Evidence for methionine sulfoximine as a transition-state analog for glutamine synthetase from NMR and EPR data

Abstract

Manganese(II)bound at the “tight” metal ion site of unadenylylated glutamine synthetase (E. coli W) has two rapidly exchanging first coordination sphere water molecules. The solvation number was evaluated from a study of the frequency dependence of 1 pT 1p , the paramagnetic contribution to the longitudinal relaxation rate of solvent protons. The number of rapidly exchanging water molecules is reduced to one in the presence of saturating L-glutamate and to ∼0.2 when L-methionine SR-sulfoximine (MSOX) is present. MSOX is a linear competitive inhibitor (K I=3μM) of glutamine synthetase when L-Glu is the substrate. The dissociation constant of MSOX measured by following the 18 fold decrease in 1 pT 1p (at 48 MHz) is 30μM and is lowered to ∼9μM in the presence of ADP. The high affinity of MSOX for the enzyme suggests that this compound mimicks the “transition-state” for the glutamine synthetase reaction.

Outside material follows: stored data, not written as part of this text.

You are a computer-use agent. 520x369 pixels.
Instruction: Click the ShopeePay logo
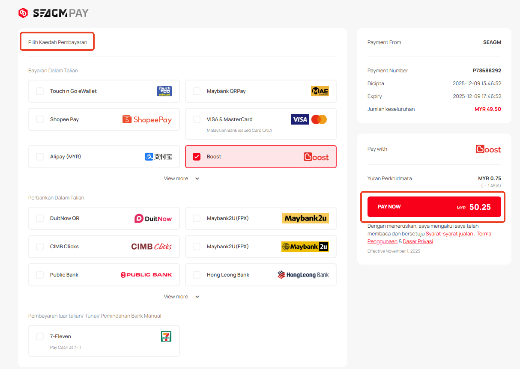(147, 119)
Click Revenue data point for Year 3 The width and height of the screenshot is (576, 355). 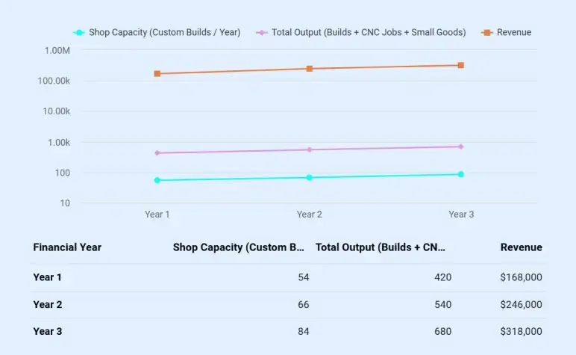pyautogui.click(x=461, y=65)
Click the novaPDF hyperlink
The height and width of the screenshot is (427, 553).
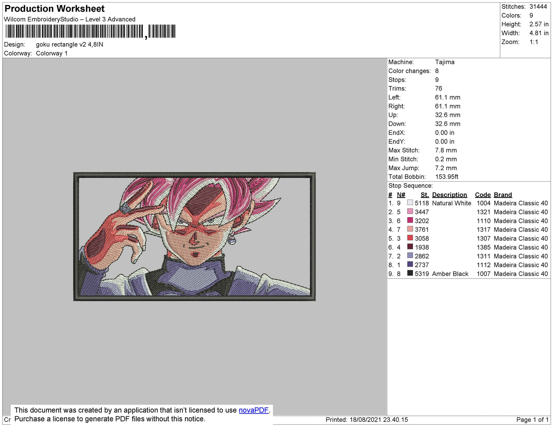tap(253, 410)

Further evidence for this postulate is found from the dramatic sharpening of the epr spectrum of enzyme-bound Mn(II) in the presence of MSOX and MSOX plus ADP. The intense change in the epr spectrum arises from reduced solvent accessibility to bound Mn(II) and conformational changes produced by binding MSOX and ADP. The suggestion is made from these data that L-Glu and MSOX bind near or directly to the Mn(II) at the “tight” metal ion site in glutamine synthetase isolated from E. coli W.